● **Data extract**:
****************

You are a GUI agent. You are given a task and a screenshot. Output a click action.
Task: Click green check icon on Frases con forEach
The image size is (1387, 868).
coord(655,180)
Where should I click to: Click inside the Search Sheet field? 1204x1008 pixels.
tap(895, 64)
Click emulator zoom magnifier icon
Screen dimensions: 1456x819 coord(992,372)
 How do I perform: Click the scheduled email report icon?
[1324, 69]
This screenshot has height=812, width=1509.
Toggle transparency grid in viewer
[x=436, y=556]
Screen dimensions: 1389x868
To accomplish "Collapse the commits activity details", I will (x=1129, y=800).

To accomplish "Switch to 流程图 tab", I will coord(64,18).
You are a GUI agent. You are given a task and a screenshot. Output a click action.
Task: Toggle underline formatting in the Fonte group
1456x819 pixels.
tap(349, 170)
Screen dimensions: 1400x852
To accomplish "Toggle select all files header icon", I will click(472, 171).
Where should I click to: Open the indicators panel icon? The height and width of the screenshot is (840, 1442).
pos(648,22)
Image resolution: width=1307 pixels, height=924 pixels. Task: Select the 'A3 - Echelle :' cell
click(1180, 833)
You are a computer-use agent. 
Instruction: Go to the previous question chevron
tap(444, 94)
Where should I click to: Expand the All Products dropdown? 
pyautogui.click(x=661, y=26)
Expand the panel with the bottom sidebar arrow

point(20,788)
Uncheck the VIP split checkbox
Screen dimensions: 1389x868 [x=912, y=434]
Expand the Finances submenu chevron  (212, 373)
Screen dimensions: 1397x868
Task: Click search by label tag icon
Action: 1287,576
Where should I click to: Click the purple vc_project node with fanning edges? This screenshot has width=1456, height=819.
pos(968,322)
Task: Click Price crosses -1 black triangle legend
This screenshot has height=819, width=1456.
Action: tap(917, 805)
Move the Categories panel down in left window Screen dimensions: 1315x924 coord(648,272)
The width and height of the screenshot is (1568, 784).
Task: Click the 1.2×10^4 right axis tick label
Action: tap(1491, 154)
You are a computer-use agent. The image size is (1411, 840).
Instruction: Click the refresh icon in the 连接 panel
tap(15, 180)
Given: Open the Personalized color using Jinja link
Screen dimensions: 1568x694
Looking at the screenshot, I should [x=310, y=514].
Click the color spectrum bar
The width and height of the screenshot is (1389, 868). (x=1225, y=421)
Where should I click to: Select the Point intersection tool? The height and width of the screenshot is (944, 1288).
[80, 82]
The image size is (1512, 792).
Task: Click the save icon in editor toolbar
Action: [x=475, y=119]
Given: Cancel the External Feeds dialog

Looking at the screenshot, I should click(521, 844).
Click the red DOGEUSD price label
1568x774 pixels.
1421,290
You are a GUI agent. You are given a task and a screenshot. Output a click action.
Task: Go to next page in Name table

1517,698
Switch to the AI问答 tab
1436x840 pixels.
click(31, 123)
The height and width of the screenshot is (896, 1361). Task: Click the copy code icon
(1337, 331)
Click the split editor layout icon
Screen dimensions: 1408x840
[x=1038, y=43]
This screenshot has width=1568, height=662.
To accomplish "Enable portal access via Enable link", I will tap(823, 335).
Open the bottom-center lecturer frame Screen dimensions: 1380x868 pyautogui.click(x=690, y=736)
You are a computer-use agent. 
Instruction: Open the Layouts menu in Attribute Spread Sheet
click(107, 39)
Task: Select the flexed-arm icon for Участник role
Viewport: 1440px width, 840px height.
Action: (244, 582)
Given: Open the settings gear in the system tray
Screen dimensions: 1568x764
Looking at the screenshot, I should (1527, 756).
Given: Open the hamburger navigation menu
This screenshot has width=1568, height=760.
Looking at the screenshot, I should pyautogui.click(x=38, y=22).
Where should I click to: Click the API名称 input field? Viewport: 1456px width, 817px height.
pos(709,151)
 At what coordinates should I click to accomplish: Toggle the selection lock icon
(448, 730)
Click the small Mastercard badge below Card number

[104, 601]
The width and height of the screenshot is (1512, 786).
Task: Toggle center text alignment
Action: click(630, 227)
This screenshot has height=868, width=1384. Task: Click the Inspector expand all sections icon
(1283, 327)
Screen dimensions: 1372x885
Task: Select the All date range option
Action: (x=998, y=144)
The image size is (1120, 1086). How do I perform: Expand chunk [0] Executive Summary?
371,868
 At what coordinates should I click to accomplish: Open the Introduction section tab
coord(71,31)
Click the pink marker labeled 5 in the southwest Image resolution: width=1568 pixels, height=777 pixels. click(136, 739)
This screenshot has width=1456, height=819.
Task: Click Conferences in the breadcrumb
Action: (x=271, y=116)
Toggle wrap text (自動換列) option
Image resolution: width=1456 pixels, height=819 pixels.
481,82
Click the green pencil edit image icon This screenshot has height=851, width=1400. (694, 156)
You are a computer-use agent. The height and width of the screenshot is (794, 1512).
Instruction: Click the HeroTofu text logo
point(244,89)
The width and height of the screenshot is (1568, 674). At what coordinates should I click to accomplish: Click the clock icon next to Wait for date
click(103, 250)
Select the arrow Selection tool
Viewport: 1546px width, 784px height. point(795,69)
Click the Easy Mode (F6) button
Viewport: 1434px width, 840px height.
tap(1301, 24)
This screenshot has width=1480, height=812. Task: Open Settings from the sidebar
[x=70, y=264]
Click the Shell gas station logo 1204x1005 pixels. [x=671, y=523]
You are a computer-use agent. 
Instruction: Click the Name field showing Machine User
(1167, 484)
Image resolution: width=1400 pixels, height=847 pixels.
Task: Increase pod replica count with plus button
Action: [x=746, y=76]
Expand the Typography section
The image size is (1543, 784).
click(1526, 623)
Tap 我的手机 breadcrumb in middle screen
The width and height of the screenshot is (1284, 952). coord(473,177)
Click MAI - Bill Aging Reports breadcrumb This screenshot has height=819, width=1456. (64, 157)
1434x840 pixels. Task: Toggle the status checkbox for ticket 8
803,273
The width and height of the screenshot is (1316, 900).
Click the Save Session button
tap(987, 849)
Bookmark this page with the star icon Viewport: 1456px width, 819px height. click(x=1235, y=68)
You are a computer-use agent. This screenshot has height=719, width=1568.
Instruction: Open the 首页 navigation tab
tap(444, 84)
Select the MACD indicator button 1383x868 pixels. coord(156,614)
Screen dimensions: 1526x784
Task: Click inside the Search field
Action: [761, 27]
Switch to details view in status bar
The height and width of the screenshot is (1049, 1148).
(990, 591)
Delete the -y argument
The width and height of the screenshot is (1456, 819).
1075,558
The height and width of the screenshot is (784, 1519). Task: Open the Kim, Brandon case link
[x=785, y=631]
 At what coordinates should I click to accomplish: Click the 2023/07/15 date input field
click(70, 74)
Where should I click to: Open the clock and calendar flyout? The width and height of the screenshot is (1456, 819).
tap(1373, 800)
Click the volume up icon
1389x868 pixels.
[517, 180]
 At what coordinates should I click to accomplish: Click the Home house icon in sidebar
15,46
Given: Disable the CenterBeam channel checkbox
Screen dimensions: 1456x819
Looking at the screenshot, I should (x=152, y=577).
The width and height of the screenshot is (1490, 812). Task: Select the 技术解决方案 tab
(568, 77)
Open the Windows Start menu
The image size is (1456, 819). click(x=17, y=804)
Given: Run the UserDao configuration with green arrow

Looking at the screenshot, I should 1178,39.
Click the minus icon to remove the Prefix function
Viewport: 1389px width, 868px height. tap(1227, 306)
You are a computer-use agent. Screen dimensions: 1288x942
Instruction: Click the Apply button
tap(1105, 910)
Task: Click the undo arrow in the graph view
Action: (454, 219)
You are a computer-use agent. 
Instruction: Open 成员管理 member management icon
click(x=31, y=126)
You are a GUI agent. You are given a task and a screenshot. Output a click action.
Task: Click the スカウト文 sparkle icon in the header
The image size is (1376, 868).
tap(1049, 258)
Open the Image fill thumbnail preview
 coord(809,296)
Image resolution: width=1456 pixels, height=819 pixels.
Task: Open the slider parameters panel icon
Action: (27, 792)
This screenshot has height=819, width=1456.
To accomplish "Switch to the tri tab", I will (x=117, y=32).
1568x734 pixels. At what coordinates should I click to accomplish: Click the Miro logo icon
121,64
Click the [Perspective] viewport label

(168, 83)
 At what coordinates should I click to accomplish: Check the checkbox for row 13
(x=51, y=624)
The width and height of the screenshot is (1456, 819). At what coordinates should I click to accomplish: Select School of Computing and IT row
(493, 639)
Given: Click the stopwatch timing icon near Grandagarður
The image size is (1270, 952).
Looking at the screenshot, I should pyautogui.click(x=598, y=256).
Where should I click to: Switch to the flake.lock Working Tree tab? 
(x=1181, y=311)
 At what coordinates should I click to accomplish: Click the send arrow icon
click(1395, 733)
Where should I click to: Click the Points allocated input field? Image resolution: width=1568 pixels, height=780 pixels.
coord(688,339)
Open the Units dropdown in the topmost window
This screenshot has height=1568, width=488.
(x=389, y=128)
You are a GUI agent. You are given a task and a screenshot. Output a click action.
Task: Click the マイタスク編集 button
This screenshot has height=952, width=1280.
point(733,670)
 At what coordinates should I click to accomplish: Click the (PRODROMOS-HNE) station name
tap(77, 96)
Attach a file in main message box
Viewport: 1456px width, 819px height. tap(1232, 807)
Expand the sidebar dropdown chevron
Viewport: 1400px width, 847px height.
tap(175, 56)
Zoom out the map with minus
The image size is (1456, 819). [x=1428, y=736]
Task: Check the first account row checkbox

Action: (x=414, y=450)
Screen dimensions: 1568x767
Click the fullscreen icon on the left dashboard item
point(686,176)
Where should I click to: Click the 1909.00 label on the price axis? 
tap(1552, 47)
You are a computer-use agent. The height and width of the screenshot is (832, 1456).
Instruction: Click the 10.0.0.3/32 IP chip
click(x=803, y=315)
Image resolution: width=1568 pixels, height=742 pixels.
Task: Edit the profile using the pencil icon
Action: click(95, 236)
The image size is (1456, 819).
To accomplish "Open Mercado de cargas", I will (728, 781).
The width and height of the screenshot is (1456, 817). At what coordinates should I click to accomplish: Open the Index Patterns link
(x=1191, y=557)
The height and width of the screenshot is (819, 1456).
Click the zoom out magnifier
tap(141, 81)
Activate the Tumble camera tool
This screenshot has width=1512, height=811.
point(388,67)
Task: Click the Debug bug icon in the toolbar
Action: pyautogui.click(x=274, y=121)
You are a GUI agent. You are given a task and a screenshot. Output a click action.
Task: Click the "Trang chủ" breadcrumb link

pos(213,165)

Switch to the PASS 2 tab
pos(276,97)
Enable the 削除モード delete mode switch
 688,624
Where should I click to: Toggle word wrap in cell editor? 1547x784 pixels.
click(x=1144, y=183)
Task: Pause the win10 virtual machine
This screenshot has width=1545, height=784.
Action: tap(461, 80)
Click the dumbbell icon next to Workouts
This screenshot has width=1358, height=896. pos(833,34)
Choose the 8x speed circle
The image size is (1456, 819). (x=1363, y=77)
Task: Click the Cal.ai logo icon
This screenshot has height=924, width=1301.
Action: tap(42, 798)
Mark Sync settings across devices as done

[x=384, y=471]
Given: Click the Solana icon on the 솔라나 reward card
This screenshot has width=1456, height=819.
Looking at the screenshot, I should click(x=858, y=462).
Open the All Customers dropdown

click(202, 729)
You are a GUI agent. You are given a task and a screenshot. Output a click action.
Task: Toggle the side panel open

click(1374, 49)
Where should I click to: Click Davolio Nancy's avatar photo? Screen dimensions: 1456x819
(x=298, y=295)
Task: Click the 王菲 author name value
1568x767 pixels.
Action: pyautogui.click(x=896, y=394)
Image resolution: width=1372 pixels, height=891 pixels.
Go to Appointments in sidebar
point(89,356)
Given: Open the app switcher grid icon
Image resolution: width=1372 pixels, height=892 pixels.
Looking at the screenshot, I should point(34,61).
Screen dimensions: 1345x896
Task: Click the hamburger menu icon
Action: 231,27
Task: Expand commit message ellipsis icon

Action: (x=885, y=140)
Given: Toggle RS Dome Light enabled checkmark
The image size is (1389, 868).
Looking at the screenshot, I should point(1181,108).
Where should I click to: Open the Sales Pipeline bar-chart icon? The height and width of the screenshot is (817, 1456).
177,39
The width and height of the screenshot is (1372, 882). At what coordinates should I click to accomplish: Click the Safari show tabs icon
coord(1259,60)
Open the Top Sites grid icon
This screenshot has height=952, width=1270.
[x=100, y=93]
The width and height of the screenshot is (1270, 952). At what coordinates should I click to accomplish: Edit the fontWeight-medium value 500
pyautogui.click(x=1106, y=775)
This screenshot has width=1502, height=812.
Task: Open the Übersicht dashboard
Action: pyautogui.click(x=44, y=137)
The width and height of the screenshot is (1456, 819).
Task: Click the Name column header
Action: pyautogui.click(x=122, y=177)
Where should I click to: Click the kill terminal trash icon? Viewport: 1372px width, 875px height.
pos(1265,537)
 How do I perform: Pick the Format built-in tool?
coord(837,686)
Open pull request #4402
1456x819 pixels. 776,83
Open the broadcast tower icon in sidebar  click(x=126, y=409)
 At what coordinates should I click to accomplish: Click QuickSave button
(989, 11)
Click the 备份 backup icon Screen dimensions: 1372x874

****************

● **Work task**: Across all the records, find the lines containing the word "will" and reproduce each one.

● **Solved exercise**:
To accomplish "Collapse the commits activity details", I will (x=1129, y=800).
To accomplish "Switch to 流程图 tab", I will coord(64,18).
To accomplish "Toggle select all files header icon", I will click(472, 171).
To accomplish "Enable portal access via Enable link", I will tap(823, 335).
To accomplish "Switch to the tri tab", I will (x=117, y=32).
To accomplish "Open Mercado de cargas", I will (728, 781).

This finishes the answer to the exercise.